The visual editor is especially useful after prompt-based generation because you can turn a broad first-pass schema into a tighter extraction contract without hand-editing every nested field.

Defining schemas in code

Hand-authoring schemas in JSON is the best option when you want schema definitions in source control, code review, and automated deployment flows.

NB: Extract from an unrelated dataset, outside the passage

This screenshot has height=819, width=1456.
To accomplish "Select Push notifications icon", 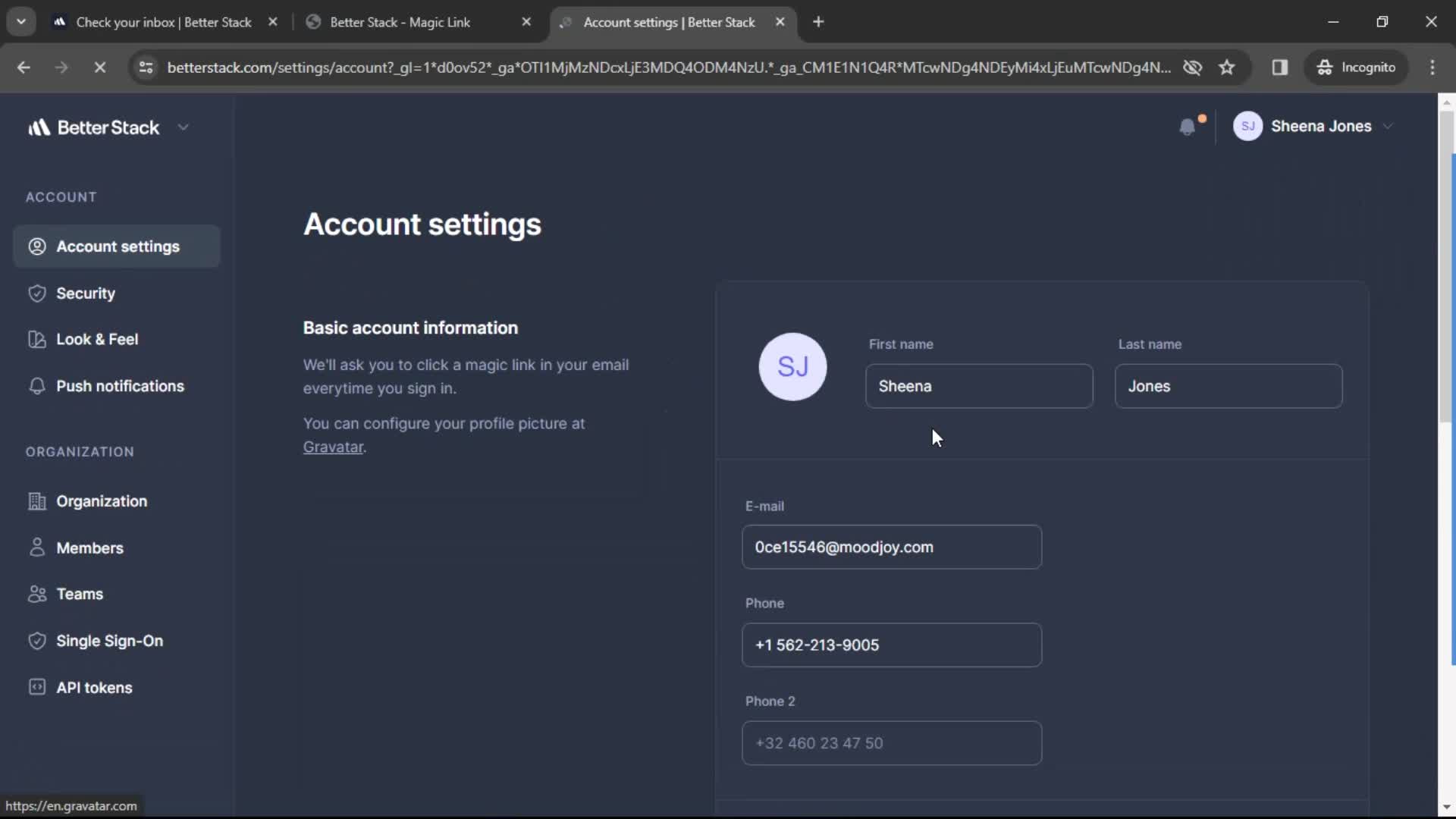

A typical StructuredOutputSchema for invoice extraction might look like this:

json
{
"title": "InvoiceExtraction",
"description": "Structured invoice data extracted from supplier emails or attachments",
"type": "object",
"propertyOrdering": [
"invoiceNumber",
"invoiceDate",
"dueDate",
"currency",
"supplier",
"lineItems",
"totalAmount"
],
"required": [
"invoiceNumber",
"invoiceDate",
"currency",
"lineItems",
"totalAmount"
],
"properties": {
"invoiceNumber": {
"type": "string",
"description": "Supplier invoice reference",
"pattern": "^[A-Z0-9-]+$",
"example": "INV-10452"
},
"invoiceDate": {
"type": "string",
"description": "Invoice date in YYYY-MM-DD format",
"pattern": "^\\\\d{4}-\\\\d{2}-\\\\d{2}$",
"example": "2026-03-22"
},
"dueDate": {
"type": "string",
"description": "Payment due date in YYYY-MM-DD format",
"pattern": "^\\\\d{4}-\\\\d{2}-\\\\d{2}$",
"nullable": true
},
"currency": {
"type": "string",
"format": "enum",
"enumValues": ["USD", "GBP", "EUR"]
},
"supplier": {
"type": "object",
"required": ["name"],
"properties": {
"name": {
"type": "string"
},
"vatNumber": {
"type": "string",
"nullable": true
}
}
},
"lineItems": {
"type": "array",
"minItems": 1,
"items": {
"type": "object",
"required": ["description", "quantity", "unitPrice", "lineTotal"],
"properties": {
"description": {
"type": "string"
},
"quantity": {
"type": "number",
"minimum": 0
},
"unitPrice": {
"type": "number",
"minimum": 0
},
"lineTotal": {
"type": "number",
"minimum": 0
}
}
}
},
"totalAmount": {
"type": "number",
"minimum": 0
}
}
}

Validate schemas before using them

MailSlurp exposes a validation endpoint at POST /ai/structured-content/validate. Use it before you attach a schema to production traffic.

bash
curl --request POST \
--url https://api.mailslurp.com/ai/structured-content/validate \
--header 'content-type: application/json' \
--header 'x-api-key: YOUR_API_KEY' \
--data @schema.json

Validation responses include:

  • valid: whether the schema can be used for structured extraction
  • errors: validation messages if the schema is not acceptable
  • exampleOutput: an example JSON payload generated from the schema

Use schemas in direct extraction calls

You can pass the same outputSchema object directly to MailSlurp AI endpoints:

  • POST /ai/structured-content/email with emailId and optional contentSelector, instructions, or transformId
  • POST /ai/structured-content/attachment with attachmentId and optional emailId, instructions, or transformId
  • POST /ai/structured-content/sms with smsId and optional instructions or transformId

For email extraction, contentSelector supports:

  • RAW
  • BODY
  • BODY_ATTACHMENTS

Direct extraction responses return a result object matching your schema. Saved transformer pipelines persist results separately so they can be reviewed in AI results, paged through, and linked back to the originating email, attachment, or SMS.

Design guidance

  • Start with the smallest schema that is useful to downstream systems.
  • Prefer explicit descriptions over vague field names like value or data.
  • Use enumValues wherever you need normalized statuses or categories.
  • Use nullable for optional fields instead of forcing the model to invent values.
  • If you need a date-only field, use type: string with a pattern because the documented format values are limited.
  • Avoid assuming full JSON Schema support for features like oneOf, allOf, or arbitrary custom keywords.